# Syncronised Hydraulics



## Clanga (Oct 8, 2012)

Hey Guys, Here's one for you all.
I have a guy here with a laser bucket that has the depth rams out or wack, ie one ram is slightly slower than the other so when its mid stroke one ram positions the bucket lower one side that the other and vise versa. 
According to the owner this has only just happened it hasnt always done it. When i first looked at it i suspected a worn or damaged piston seal, i stripped the rams to find both piston seals looked reasonable, the glad seals however were not real flash so both rams had new seals fitted throughout and put back on and bled out. They operated with a smoother action but still out of sync. 
The ram at the end of the lines is the first to reach full extension and the last to reach full contraction and the opposite for the ram mid line.
So any idas what may have caused this to happen?

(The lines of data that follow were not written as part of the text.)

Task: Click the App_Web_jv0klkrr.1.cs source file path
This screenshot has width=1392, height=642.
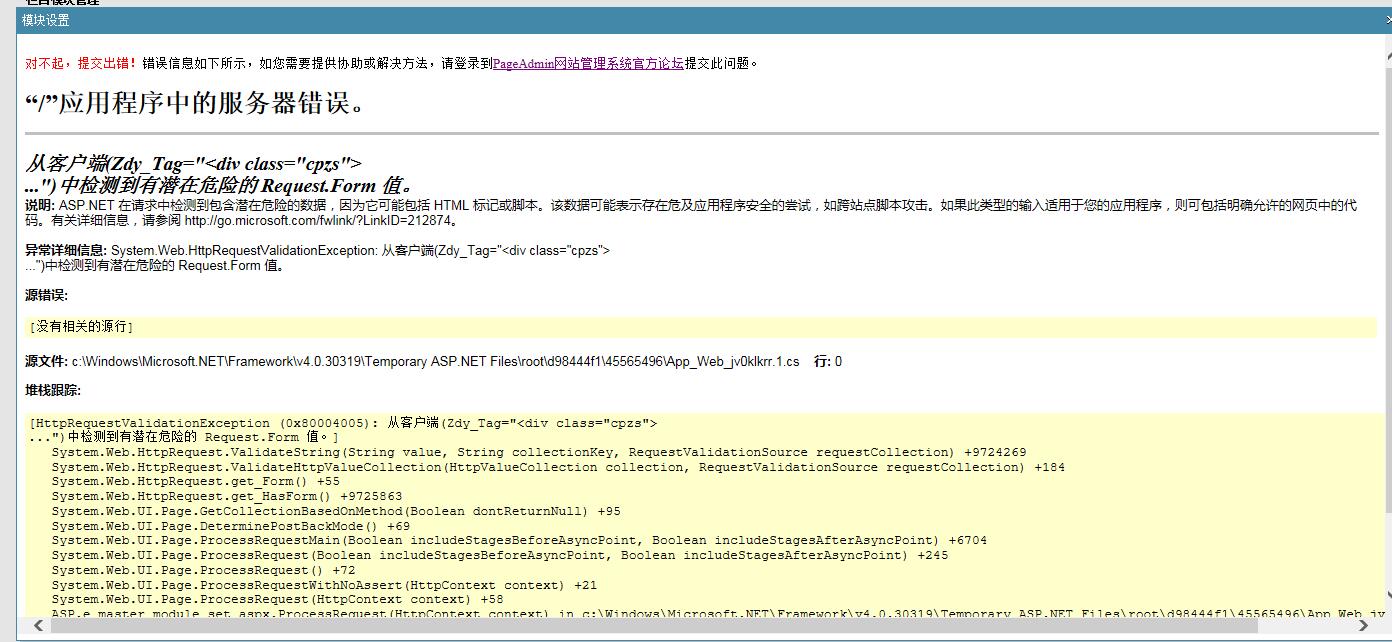Action: (x=435, y=361)
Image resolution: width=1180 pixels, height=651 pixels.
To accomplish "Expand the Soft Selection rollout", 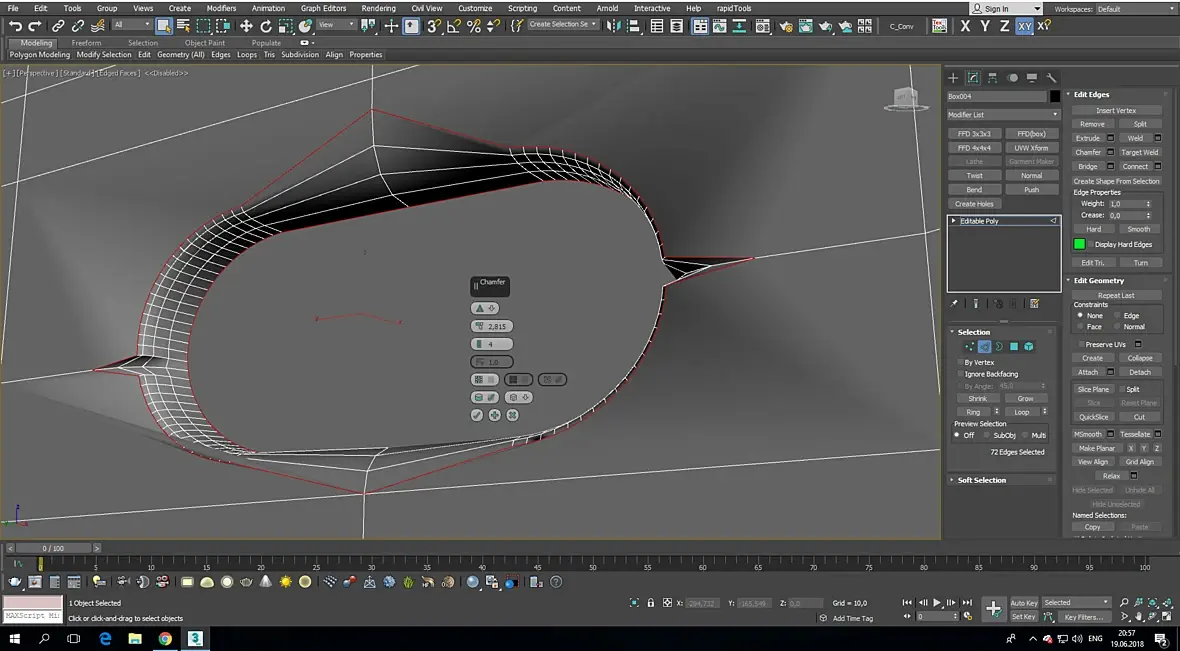I will click(x=982, y=480).
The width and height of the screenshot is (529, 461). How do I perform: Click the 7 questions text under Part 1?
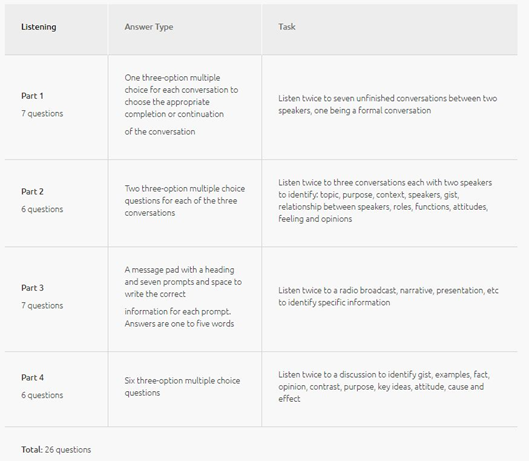coord(42,113)
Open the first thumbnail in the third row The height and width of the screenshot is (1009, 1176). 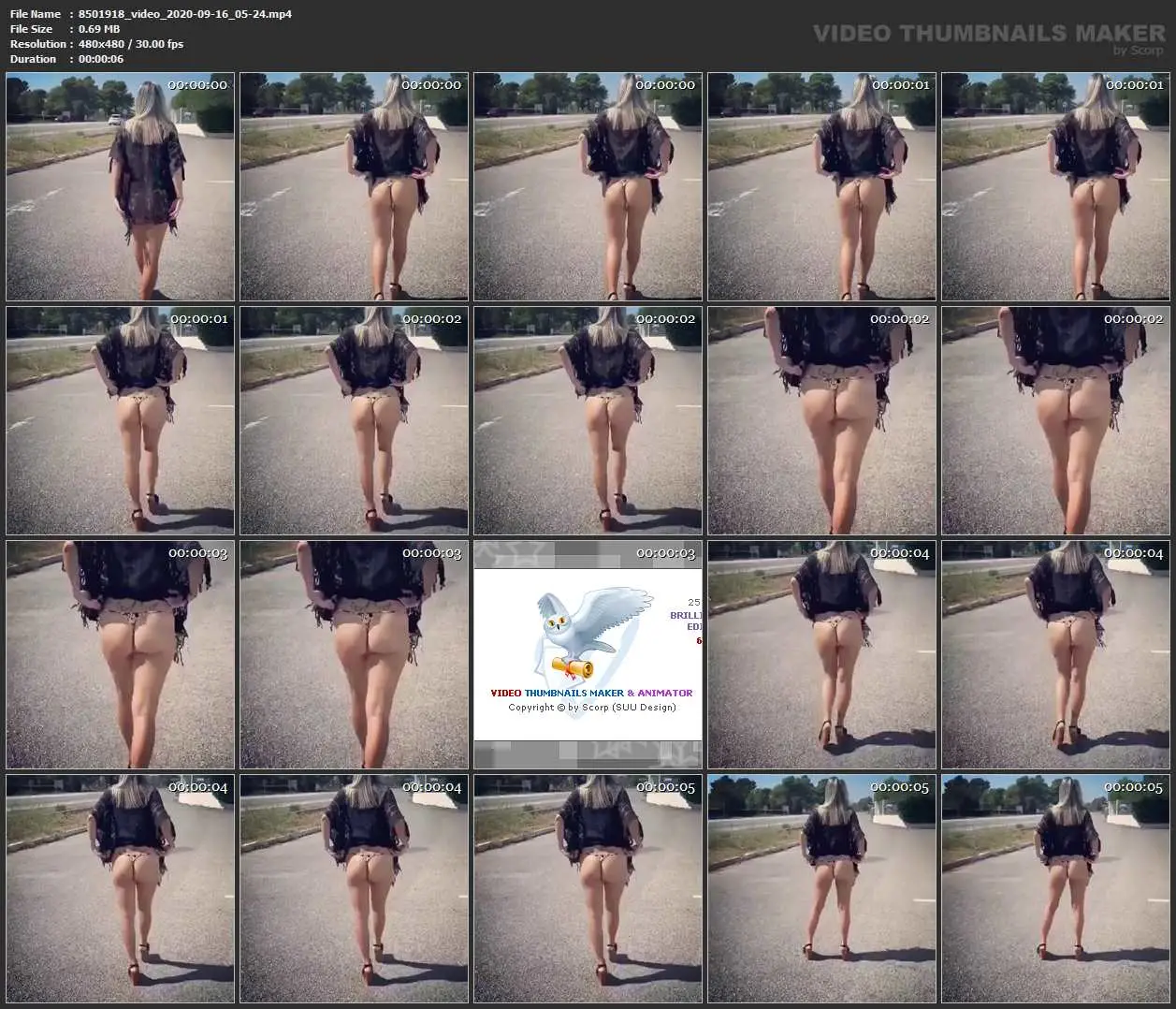(x=120, y=655)
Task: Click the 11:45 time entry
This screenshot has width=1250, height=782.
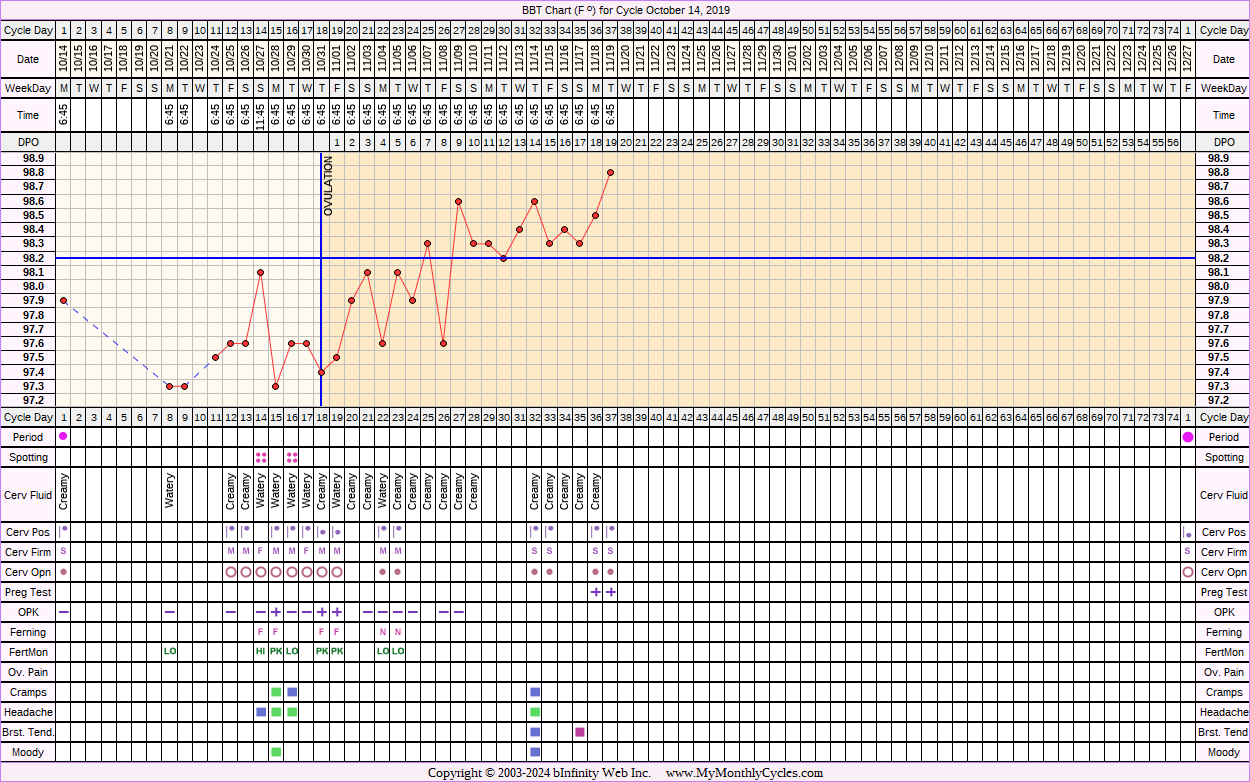Action: [261, 115]
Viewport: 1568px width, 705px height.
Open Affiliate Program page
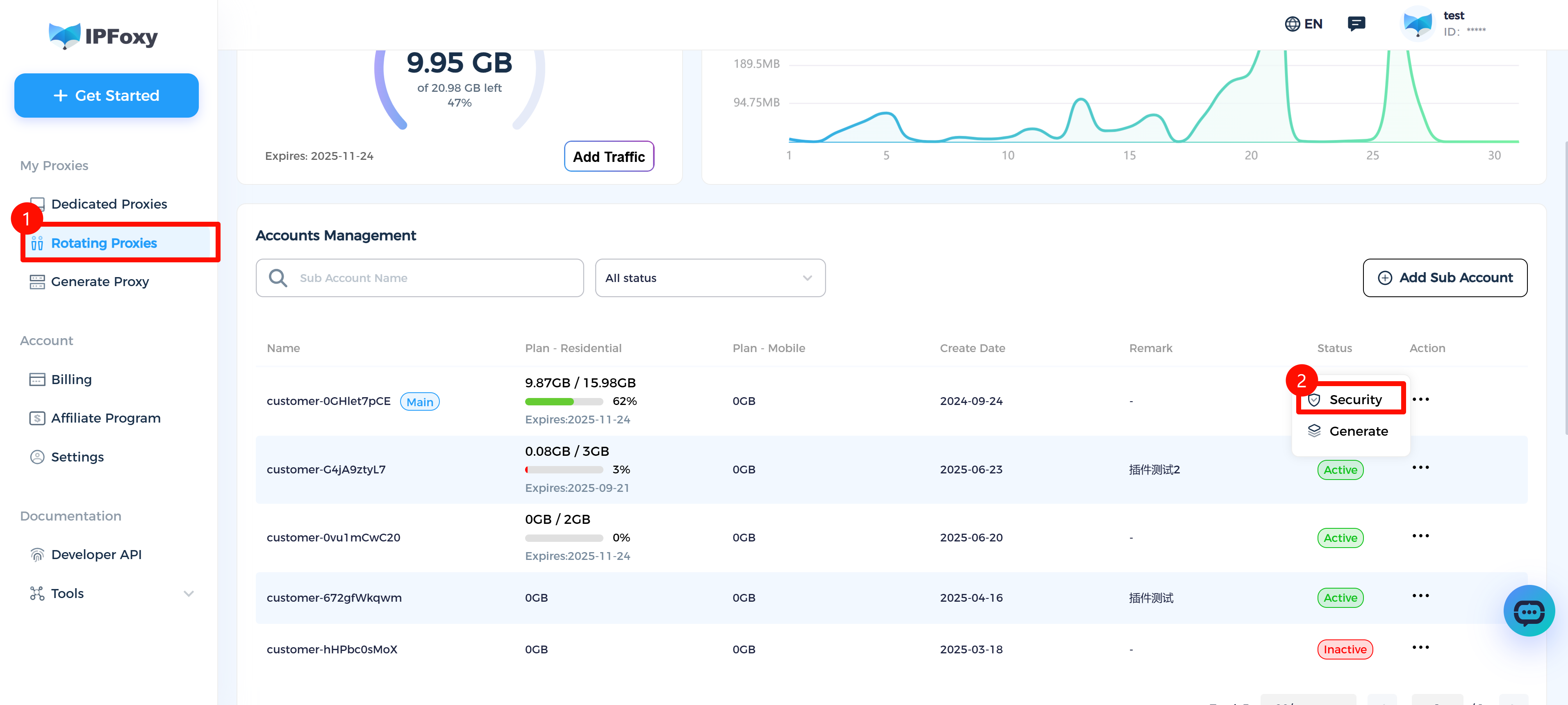105,418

If it done it from new i could understand but to just pop up out the blue seems strange. Anyhow any thoughts would be appreciated. I think my first plan of attack may be a flow restrictor on the end ram and see how close i can event things out, but like i said any input would be great.
regards, Clanga


----------



## Bolensnut (Jan 15, 2009)

Hi, I would try swapping the cylinders to see if the problem stays at the location or moves with the cylinder. If it stays with the location you have a restriction and it could be a hose that is de-laminating. You don't mention much about what the cylinder is moving, are they also out of whack when moving not hooked to the bucket..... is the bucket binding ir seized at one side?


----------



## Clanga (Oct 8, 2012)

Hi Bolens thanks for the reply. I havent tried swaping the rams but have disconected the shafts and they show the same tendancy but more exhadurated when under no load from being attached.
The rams attach to the trailing arm wheels which when activated adjust the depth of cut on the bucket, i have inspected the wheel assembly and found not problems or hangups so can rule that out.
I do wonder if this machine has done this from new but am told it has only just started doing it so can only trust thats correct.
My next approach will be check lines and maybe try a line restrictor after that. But any suggestion are most welcome.
cheers


----------



## okenadie (Feb 20, 2013)

If one side is pushing out faster than the other. And the same one is drawing back faster. Then I would say there is something wrong with the slower of the two. Follow the lines back to the pump. There could be a check valve that is not keeping the pressure at the proper setting. Do you have any kind of schematics for the hydraulics on it.


----------